**Task statement**
With the first line below as the start and the line containing "Task: Open the Content sharing icon" as the end, copy every line between them exactly, ends included.

**Information given**

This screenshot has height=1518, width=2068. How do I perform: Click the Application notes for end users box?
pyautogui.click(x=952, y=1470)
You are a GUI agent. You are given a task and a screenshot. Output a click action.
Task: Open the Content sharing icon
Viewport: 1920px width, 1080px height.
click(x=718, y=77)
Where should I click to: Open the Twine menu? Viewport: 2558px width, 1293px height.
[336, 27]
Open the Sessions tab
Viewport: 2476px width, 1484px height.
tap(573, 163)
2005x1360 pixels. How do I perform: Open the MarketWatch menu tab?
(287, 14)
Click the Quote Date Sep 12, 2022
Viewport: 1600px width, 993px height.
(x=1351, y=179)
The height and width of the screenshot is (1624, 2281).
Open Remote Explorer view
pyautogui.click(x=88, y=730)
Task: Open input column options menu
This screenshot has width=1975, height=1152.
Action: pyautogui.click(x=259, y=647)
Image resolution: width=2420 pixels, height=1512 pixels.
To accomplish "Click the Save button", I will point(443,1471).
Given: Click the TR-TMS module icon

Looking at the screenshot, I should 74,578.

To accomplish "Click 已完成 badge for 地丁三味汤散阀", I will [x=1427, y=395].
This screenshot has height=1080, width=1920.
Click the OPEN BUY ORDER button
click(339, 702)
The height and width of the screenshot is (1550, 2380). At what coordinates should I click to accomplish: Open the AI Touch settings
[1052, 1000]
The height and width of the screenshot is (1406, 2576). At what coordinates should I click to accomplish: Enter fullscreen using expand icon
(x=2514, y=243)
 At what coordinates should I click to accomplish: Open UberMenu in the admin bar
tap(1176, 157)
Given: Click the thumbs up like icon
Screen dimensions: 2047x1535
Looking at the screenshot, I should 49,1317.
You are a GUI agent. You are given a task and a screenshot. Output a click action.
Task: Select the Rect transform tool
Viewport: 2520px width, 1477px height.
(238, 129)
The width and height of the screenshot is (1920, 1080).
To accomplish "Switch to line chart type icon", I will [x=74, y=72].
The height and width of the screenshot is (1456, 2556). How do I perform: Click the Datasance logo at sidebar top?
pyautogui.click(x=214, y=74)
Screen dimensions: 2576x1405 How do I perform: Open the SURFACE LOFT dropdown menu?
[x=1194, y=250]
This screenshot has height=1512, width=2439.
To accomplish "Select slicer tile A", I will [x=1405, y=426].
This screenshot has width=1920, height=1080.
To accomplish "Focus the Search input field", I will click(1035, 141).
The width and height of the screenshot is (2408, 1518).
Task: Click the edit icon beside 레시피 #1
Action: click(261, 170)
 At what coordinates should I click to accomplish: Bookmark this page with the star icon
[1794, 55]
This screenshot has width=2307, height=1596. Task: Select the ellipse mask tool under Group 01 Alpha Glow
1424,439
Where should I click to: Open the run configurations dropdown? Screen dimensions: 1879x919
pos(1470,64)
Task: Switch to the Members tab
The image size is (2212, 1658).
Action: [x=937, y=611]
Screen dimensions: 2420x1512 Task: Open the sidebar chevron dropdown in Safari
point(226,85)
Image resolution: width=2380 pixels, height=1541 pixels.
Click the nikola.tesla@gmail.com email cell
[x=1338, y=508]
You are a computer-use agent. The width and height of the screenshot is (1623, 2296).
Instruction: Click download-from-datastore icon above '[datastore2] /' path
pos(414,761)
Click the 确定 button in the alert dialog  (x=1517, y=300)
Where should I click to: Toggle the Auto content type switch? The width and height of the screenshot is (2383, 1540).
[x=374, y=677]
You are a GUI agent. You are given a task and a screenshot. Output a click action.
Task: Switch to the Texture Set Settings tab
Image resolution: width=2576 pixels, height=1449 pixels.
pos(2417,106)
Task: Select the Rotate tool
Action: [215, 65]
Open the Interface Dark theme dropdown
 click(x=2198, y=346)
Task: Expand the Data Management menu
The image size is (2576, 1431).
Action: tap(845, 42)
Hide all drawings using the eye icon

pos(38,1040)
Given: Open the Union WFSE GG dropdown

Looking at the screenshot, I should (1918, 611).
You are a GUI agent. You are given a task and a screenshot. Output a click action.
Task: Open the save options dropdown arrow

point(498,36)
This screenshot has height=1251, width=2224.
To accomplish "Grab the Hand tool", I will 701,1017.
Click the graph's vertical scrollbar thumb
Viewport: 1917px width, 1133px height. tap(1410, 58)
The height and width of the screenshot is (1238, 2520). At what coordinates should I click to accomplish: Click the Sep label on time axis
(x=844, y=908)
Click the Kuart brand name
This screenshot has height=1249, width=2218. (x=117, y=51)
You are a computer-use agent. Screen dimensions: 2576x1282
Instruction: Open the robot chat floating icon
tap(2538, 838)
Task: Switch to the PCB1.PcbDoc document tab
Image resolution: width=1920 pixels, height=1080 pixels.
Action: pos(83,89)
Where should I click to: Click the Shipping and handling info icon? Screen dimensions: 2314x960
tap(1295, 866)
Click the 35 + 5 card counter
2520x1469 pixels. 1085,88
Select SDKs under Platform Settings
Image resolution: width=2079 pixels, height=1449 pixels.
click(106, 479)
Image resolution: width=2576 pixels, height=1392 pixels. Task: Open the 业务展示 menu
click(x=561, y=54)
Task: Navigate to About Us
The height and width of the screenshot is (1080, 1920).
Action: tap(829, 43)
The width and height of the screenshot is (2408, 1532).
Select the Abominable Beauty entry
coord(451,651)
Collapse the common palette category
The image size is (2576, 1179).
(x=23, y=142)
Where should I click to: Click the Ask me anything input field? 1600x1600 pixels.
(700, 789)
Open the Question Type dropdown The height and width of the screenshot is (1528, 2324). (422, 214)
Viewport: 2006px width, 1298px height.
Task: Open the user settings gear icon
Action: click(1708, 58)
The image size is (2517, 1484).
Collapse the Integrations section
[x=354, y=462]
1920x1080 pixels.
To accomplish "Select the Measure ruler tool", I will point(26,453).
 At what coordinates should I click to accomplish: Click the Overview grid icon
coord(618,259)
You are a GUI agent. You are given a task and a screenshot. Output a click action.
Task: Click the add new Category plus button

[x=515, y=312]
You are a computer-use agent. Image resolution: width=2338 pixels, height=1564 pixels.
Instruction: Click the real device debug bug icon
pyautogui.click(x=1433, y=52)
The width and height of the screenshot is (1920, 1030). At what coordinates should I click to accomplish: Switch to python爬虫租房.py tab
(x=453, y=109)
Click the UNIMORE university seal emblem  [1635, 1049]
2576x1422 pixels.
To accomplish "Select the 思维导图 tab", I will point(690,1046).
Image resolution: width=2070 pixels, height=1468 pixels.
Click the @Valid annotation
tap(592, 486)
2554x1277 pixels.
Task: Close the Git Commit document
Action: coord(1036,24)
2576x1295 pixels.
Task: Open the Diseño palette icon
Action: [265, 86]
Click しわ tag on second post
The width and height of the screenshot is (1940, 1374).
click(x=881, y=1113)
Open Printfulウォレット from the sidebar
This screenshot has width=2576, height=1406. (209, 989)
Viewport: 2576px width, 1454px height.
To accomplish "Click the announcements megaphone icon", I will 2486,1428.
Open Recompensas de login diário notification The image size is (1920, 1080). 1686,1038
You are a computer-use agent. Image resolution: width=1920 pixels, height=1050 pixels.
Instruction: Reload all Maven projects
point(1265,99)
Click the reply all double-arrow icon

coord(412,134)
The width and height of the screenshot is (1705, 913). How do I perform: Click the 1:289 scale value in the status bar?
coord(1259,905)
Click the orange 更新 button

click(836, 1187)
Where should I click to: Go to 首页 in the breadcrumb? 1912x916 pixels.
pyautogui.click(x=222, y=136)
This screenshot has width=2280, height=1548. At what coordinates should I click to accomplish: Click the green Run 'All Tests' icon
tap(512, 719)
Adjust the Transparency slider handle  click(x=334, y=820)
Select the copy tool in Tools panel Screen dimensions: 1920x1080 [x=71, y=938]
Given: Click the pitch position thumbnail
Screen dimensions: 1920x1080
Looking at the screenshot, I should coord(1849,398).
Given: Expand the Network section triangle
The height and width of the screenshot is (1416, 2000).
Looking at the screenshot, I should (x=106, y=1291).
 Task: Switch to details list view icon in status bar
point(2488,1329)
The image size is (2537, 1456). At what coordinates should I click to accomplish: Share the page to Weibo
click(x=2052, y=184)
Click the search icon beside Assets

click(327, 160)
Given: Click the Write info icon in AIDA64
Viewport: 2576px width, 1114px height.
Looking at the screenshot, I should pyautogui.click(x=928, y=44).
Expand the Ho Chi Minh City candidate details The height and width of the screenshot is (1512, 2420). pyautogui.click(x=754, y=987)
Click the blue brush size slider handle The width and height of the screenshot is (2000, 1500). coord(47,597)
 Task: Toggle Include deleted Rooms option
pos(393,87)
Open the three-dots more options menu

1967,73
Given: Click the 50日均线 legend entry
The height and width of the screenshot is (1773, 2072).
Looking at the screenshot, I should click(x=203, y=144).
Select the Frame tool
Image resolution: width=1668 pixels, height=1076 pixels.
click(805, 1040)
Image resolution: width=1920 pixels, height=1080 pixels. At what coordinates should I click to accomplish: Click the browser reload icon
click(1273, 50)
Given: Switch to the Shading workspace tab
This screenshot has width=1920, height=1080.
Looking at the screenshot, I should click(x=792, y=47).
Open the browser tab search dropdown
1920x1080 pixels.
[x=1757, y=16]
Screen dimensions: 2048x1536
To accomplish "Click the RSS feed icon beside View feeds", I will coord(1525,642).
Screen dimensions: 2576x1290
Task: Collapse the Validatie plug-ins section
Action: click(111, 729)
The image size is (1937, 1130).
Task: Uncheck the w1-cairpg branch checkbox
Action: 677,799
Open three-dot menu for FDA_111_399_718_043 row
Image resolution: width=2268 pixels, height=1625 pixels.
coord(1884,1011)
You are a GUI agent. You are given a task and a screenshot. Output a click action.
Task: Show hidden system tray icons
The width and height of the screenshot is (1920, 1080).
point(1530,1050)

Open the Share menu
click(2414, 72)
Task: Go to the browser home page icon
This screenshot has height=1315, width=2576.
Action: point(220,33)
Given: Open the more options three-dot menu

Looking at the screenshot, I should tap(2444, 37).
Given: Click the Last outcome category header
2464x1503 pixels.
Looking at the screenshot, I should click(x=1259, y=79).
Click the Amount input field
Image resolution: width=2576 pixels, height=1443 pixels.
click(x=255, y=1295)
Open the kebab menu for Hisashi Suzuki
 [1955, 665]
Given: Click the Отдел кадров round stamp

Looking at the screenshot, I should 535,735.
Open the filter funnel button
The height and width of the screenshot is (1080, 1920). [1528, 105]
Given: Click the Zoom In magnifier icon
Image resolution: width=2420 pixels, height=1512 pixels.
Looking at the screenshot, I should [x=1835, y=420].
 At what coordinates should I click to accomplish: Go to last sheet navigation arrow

**Completed exercise**
This screenshot has height=1518, width=2068. How do I perform: Click the Application notes for end users box?
pyautogui.click(x=952, y=1470)
You are a GUI agent. You are given a task and a screenshot. Output a click action.
Task: Open the Content sharing icon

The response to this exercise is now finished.